Exercise prompt » The response must be made up of the lines in the entries below that contain "computer".

Collected data:
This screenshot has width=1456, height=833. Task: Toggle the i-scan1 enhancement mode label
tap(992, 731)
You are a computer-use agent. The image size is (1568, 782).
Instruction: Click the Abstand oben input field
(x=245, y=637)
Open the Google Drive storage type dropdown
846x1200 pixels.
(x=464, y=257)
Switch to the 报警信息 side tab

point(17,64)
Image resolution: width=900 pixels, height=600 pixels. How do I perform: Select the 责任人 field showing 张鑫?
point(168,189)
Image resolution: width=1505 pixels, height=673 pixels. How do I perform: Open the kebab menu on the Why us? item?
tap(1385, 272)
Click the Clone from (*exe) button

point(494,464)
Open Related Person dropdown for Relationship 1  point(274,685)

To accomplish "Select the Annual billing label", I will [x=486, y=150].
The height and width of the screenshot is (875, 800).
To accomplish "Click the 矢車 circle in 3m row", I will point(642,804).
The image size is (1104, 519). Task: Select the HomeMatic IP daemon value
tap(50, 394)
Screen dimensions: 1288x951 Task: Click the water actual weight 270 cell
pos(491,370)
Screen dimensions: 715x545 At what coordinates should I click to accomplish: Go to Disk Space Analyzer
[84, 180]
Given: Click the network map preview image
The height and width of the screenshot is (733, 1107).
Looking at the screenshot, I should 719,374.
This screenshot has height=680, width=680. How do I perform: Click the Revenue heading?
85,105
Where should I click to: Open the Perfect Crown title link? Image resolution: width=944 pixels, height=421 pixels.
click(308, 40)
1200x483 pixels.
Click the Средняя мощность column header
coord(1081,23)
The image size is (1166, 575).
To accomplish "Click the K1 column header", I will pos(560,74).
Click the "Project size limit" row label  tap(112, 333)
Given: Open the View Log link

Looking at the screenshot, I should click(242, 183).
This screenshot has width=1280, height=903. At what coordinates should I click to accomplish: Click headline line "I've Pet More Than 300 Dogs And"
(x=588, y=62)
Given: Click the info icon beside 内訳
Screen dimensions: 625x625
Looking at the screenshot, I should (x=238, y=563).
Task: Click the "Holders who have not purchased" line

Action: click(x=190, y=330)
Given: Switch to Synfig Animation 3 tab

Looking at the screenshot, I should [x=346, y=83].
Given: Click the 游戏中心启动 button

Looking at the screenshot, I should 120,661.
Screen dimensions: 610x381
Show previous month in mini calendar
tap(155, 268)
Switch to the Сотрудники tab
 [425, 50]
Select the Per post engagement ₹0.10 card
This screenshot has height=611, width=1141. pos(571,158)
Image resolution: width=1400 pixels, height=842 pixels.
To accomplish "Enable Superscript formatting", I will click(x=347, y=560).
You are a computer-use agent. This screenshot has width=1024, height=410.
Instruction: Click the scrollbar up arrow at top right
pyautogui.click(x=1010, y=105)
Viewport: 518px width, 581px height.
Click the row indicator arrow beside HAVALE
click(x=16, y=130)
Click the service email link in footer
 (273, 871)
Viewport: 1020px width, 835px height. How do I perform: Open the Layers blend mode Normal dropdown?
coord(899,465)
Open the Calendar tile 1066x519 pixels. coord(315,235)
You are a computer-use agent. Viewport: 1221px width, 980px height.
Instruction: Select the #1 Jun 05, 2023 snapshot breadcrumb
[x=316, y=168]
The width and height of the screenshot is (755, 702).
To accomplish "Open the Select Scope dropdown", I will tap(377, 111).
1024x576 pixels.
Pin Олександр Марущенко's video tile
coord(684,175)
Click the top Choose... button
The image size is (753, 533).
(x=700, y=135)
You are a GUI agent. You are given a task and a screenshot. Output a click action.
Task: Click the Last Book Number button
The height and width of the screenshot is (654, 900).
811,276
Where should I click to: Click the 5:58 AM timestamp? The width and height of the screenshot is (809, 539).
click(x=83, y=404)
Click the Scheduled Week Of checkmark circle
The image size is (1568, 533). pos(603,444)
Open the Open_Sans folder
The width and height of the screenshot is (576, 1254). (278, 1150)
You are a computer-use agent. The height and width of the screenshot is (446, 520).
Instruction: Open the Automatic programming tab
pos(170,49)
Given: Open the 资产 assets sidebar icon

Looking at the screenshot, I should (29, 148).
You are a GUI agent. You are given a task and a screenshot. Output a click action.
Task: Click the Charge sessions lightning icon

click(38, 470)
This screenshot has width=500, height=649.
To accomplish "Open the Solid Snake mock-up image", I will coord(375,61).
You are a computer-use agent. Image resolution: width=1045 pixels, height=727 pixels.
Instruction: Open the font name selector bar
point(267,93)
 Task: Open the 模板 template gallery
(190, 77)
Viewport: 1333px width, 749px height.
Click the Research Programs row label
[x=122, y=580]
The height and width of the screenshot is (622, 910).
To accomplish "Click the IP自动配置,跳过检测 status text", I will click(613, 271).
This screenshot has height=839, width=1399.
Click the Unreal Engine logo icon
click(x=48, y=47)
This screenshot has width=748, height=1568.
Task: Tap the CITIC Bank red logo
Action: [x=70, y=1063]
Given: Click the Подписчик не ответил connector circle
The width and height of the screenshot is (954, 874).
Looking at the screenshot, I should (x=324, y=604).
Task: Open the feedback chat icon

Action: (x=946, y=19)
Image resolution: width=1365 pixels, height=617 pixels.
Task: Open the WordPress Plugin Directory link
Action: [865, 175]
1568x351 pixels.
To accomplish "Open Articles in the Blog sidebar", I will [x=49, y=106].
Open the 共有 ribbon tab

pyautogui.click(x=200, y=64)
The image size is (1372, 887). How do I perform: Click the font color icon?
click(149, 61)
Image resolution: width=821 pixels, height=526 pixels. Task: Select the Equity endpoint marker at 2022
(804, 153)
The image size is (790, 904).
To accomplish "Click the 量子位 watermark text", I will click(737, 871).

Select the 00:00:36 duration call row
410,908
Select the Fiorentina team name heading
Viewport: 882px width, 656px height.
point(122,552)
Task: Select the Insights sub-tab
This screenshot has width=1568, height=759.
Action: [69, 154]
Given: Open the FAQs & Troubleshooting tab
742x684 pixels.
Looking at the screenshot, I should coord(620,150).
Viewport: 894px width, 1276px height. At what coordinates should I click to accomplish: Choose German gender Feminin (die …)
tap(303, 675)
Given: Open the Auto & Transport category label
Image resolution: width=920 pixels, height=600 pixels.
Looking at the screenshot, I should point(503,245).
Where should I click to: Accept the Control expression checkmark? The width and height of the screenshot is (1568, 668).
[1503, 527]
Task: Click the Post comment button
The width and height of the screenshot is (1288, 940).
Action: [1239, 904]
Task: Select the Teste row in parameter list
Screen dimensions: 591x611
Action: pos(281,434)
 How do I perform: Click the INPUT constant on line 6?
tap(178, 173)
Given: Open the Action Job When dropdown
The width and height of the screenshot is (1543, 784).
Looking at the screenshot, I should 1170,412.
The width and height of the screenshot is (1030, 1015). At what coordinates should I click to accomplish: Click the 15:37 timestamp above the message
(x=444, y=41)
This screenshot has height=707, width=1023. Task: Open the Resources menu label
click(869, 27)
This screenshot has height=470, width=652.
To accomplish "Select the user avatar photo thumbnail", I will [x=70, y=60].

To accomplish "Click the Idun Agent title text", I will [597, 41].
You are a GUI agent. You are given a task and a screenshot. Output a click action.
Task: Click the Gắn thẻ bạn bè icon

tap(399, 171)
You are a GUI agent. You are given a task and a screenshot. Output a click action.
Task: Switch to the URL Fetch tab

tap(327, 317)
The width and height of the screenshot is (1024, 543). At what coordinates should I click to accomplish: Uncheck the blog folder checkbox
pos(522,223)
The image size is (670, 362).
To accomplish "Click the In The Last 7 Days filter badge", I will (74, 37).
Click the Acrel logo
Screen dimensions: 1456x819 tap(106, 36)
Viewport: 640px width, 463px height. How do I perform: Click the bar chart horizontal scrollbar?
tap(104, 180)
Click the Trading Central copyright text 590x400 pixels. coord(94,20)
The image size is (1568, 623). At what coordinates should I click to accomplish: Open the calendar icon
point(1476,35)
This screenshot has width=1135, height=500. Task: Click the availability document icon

Answer »
You are a computer-use agent. The image size is (1568, 782).
You are a computer-use agent. This screenshot has width=1024, height=410.
You are a computer-use agent. Viewport: 1221px width, 980px height.
You are a computer-use agent. The height and width of the screenshot is (446, 520).
You are a computer-use agent. Image resolution: width=1045 pixels, height=727 pixels.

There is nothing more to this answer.